Aunque todavía les parece que Cristo sigue alejado,que se ha olvidado de ellos, es que estaban acostumbrados a otra presencia de Jesús, física, sensible. Cristo resucitado está presente, pero no como antes, sino por su palabra y su Espíritu, que recuerda y enseña todo, que ayuda a ver los acontecimientos con los ojos de Jesús.
El los acompaña, ya serenos y gozosos, hasta el momento de la cena. Ahí dice el evangelista, lo reconocen al partir el pan; toman conciencia de que el Señor ha estado con ellos desde el principio. Que el deseo que había surgido en ellos de que el forastero se quedara, había sido efecto de su fe, que en el diálogo con Jesús se había hecho adulta.
Pero, en ese momento, Jesús los deja. Ya no era necesaria su presencia visible, porque esos discípulos en adelante sabrían reconocerlo como compañero de ruta, sin verlo. Cuando los discípulos habían llegado a la comprensión de que Jesús siempre estuvo con ellos, y quisieron asegurarse, él los deja nuevamente con la sola convicción y presencia de la fe.

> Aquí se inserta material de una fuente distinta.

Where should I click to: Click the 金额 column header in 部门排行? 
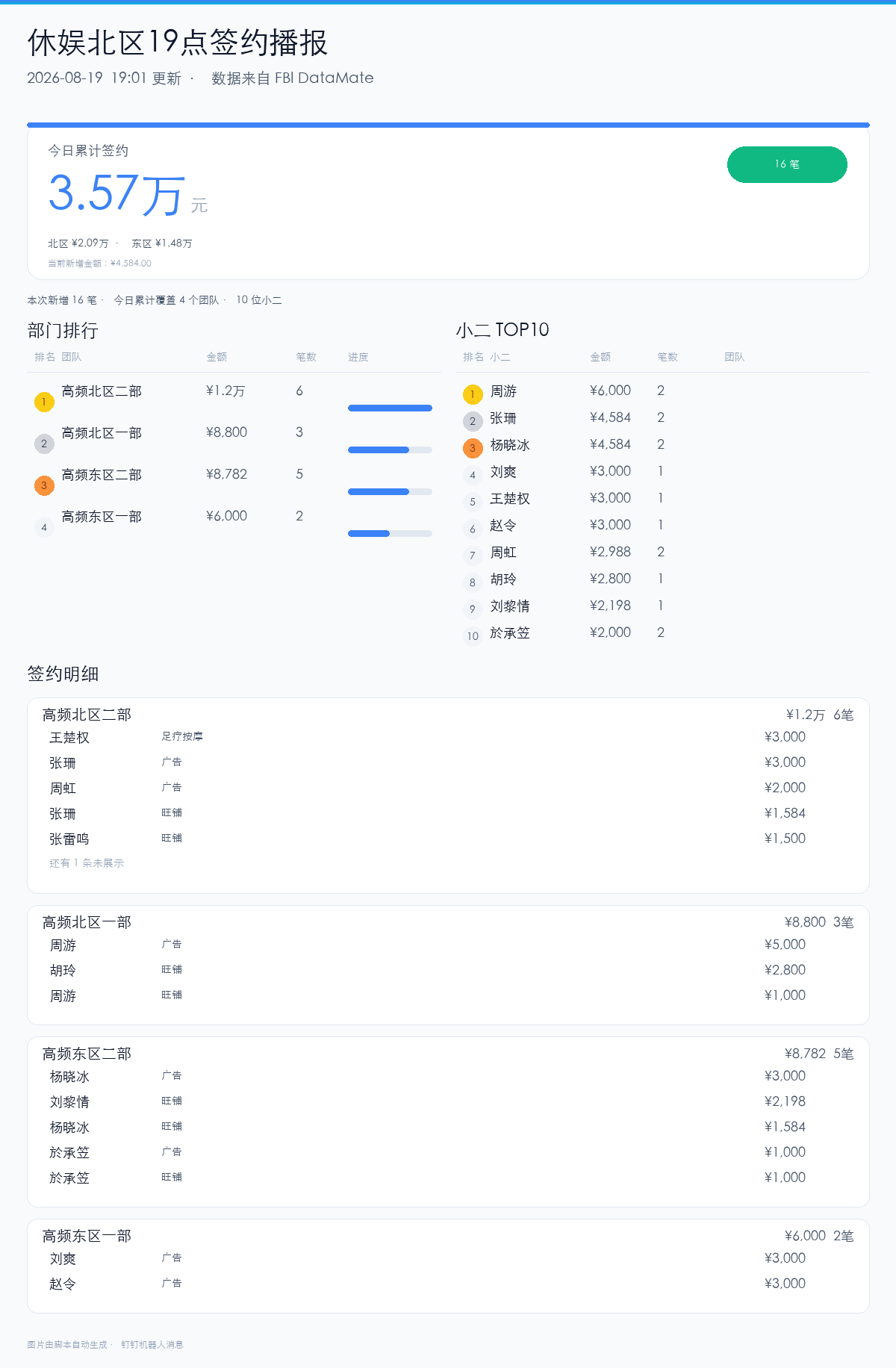pos(217,357)
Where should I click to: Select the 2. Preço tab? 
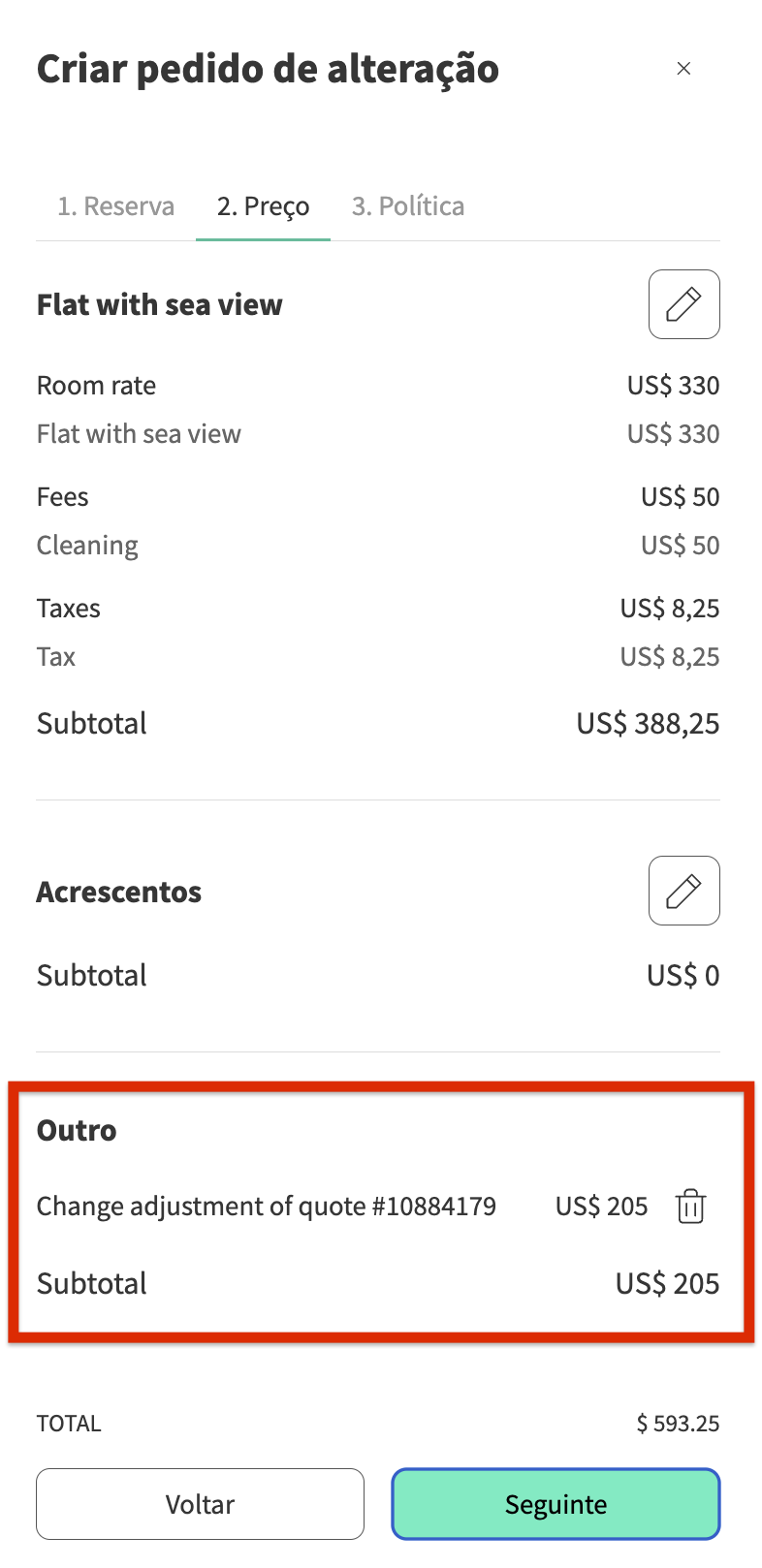click(x=263, y=206)
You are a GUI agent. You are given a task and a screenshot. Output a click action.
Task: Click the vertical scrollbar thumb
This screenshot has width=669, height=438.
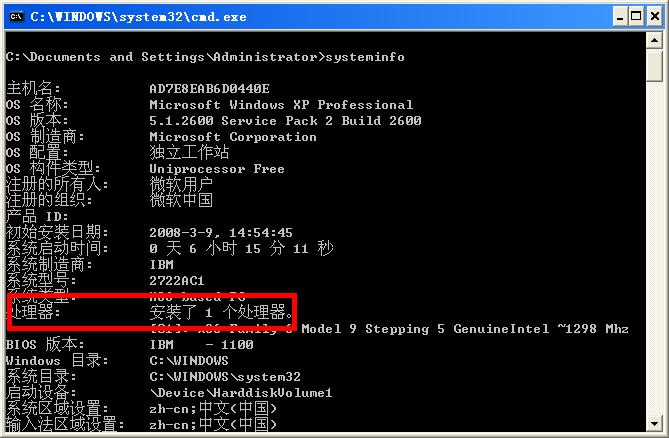655,65
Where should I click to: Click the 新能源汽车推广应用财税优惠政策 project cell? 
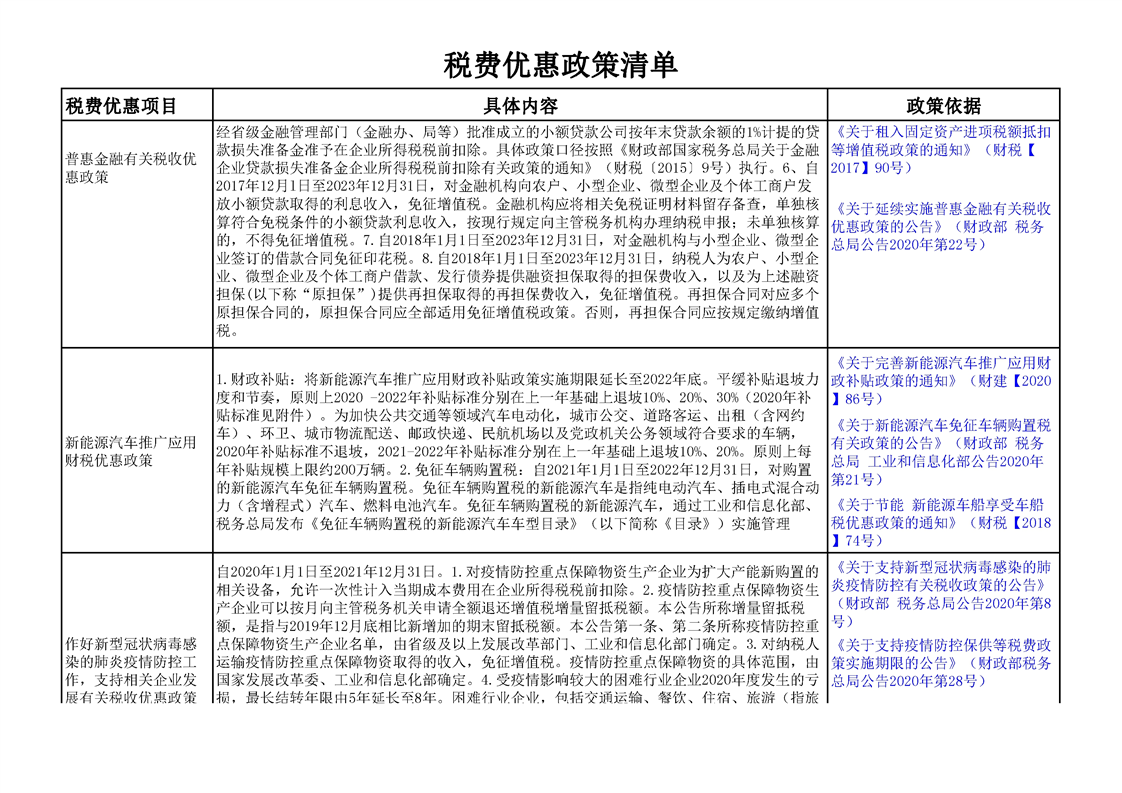[130, 451]
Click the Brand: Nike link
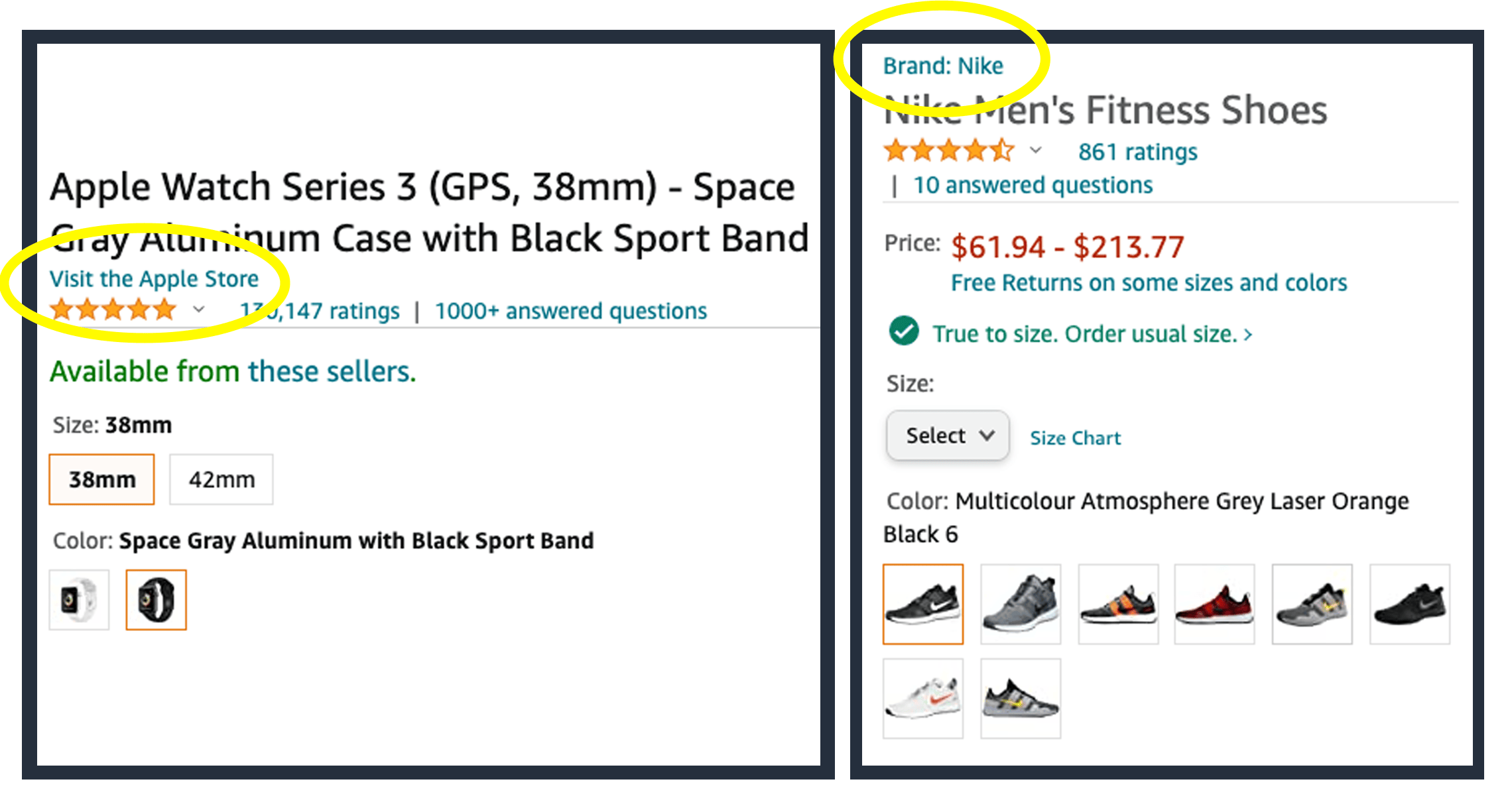1512x808 pixels. [x=943, y=66]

El camino de Emaús es el camino de nuestra fe. Esta debe hacerse pascual, en la convicción de que a Jesús no lo encontraremos sensiblemente, sino a través de los acontecimientos, de su palabra que los aclara, de su Espíritu que nos va explicando todo, y de su Eucaristía —la fracción del pan— en que nuestro encuentro llega a su plenitud. (Puebla 923).